AI for Finance Summit by Artefact - September 17th, 2024 - Paris

Key learnings from the panel discussion with Eric Bezille, Office of CTO – CTO Ambassador – Senior Manager Solution Architects at Dell Technologies, Marco Mengotto, EMEA Financial Services Practice Leader at Dell Technologies, Laetitia Faucon, FSO Lead France at Nvidia, and Andrea Mogini, Head of Language Analytics – Pace, at BNP Paribas.

AI and generative AI in finance

The panel explores the challenges and solutions for adopting AI in finance, featuring speakers from BNP Paribas, Dell Technologies, and NVIDIA. While AI has been present in finance for years, the rise of generative AI (GenAI) introduces new opportunities and challenges, such as natural language processing (NLP) and infrastructure demands.

NVIDIA’s role and market trends

NVIDIA, a major AI player, supports financial services with tools and open-source software. GenAI growth, spurred by tools like ChatGPT, has expanded interest globally. While the U.S. and China lead, Europe, especially France, is quickly catching up. AI is used across finance, from risk management to high-performance computing.

Dell’s perspective, AI adoption challenges

Dell emphasizes the complex nature of AI projects, involving multiple roles like business, data science, and IT. One major issue is data quality; poor data undermines AI model accuracy. IT infrastructure must also support seamless collaboration. Traditional IT models often slow AI projects due to governance and unrealistic expectations, leading to project failures.
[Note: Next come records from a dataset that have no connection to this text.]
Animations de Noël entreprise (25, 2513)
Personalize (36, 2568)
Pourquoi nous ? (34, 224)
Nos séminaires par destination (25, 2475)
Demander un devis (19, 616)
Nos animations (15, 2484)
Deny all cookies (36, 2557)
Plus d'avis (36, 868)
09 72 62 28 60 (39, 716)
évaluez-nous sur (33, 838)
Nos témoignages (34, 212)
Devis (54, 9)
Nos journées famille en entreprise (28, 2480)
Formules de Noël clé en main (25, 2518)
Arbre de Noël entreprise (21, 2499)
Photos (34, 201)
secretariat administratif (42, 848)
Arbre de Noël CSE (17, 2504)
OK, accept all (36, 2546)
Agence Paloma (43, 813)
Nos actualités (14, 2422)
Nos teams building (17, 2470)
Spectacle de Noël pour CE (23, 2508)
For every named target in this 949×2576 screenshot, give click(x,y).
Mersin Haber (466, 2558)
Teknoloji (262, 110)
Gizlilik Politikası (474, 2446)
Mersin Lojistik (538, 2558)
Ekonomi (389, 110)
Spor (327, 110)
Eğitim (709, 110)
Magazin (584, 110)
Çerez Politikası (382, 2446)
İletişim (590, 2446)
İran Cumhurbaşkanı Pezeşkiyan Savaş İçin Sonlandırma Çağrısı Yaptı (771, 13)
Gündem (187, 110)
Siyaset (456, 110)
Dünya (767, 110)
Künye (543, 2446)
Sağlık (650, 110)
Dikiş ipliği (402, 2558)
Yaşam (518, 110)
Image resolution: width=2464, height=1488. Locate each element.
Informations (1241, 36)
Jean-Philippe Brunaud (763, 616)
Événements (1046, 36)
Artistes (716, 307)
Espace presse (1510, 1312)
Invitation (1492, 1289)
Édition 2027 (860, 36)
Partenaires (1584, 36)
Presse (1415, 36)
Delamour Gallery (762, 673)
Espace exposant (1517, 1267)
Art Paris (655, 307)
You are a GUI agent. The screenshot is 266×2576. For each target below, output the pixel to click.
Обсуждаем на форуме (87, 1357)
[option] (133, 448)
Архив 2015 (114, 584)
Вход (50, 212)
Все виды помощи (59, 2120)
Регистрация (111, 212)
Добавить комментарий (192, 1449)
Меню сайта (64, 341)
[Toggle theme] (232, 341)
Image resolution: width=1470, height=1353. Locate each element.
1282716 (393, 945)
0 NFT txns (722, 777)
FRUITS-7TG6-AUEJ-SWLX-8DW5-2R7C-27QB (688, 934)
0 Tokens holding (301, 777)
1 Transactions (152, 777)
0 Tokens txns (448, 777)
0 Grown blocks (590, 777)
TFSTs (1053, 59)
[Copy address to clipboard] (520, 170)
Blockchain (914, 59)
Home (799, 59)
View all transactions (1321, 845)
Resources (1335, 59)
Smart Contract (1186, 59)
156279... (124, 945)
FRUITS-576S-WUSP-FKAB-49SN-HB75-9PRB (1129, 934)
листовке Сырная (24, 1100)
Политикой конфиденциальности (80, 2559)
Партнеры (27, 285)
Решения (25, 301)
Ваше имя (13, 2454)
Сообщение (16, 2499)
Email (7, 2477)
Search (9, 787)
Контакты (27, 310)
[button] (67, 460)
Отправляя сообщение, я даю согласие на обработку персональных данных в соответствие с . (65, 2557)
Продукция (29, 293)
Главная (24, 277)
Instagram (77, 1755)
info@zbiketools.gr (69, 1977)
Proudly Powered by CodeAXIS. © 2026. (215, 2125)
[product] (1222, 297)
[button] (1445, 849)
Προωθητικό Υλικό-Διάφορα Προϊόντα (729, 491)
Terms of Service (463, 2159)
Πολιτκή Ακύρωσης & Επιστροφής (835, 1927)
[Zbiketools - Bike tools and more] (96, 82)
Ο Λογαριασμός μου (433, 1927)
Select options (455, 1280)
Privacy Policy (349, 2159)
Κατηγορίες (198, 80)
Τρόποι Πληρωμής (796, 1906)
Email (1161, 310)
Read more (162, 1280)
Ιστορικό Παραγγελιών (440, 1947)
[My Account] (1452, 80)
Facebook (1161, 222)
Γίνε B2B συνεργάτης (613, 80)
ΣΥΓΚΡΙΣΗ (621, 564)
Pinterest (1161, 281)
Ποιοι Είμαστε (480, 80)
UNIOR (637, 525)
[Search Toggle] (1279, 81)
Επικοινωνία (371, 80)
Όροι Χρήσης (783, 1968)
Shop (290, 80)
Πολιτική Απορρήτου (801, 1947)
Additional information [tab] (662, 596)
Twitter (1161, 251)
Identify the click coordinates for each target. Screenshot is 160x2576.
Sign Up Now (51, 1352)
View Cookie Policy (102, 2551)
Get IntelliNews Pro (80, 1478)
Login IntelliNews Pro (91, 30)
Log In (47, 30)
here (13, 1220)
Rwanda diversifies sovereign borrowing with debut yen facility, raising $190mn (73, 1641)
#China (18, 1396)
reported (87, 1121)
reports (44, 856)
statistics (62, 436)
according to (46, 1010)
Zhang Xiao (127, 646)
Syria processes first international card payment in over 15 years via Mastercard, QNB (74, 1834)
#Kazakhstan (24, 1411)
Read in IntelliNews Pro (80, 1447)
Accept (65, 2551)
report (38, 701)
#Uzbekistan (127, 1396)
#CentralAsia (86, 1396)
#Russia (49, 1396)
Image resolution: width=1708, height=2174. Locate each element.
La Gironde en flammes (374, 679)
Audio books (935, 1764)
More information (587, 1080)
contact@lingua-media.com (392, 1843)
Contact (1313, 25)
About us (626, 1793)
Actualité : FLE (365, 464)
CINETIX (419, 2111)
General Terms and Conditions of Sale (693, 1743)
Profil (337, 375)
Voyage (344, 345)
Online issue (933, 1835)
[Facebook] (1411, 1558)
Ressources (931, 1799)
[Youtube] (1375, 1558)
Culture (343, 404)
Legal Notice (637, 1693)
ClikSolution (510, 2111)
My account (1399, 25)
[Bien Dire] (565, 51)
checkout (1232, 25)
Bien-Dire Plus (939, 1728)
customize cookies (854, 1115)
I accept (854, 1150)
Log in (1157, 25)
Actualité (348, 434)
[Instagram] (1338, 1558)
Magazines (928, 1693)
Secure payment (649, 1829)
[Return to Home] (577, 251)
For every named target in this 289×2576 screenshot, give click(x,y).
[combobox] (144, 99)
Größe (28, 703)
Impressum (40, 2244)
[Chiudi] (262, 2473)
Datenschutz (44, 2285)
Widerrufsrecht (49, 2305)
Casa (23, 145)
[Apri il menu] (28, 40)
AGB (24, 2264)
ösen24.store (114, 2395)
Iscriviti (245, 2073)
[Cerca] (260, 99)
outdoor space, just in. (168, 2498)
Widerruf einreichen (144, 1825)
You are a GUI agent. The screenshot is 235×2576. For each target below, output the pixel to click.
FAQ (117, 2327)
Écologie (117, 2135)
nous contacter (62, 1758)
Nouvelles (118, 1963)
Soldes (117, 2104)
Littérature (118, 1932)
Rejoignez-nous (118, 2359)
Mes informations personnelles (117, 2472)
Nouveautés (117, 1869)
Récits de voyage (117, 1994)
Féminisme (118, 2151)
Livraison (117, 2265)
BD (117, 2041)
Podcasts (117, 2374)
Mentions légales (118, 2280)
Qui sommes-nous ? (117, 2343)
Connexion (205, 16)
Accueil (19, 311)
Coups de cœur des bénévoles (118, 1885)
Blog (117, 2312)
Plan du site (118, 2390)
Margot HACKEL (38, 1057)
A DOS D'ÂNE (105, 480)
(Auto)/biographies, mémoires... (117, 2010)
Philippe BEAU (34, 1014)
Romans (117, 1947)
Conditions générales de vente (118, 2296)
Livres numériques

BNP Paribas’ view, AI in retail banking

BNP Paribas states that most current AI value comes from structured data, not GenAI or NLP. Although these technologies will soon play a key role, their impact is still developing. The focus on GenAI is seen as excessive, BNP highlights the need to utilize various AI tools effectively. Smaller AI models are also emerging due to lower costs and scalability.

Product development and AI trends

GenAI speeds up proof-of-concept development but can hinder focus on scalable solutions. Developers are quick to show value but may lack strategies for long-term application. The shift is now from training models to evaluating their real-world use. High expectations for AI performance add pressure to meet ambitious goals.

Overcoming challenges and infrastructure needs

BNP Paribas faces hardware and software challenges for AI. Computing requirements are increasing, demanding infrastructure updates. On-premises AI also requires software optimization. Nvidia and Dell highlight the need for collaboration between IT, developers, and business units to support scaling. AI infrastructure should be holistic, integrating software, hardware, and strategy.

AI factories, Solutions for sustainable AI development

AI factories provide integrated infrastructure, software, data, and collaboration for various roles in an organization. This approach supports sustainable, flexible, and adaptable AI systems. Emerging hardware like GPUs, language processing units (LPUs), and neural processing units (NPUs) require open, modular systems ready to evolve with AI trends.

BNP Paribas, Navigating AI implementation

BNP Paribas partners with Dell, NVIDIA, and others for AI model training and optimization. The focus is on value generation rather than technology alone, ensuring that AI aligns with business needs and effectively serves customers.

Conclusion

The panel stresses an AI strategy focused on value creation, using scalable infrastructure to stay current with technology. Being proactive, informed, and ready to implement an AI factory approach can help finance companies maximize AI benefits while adapting to future trends.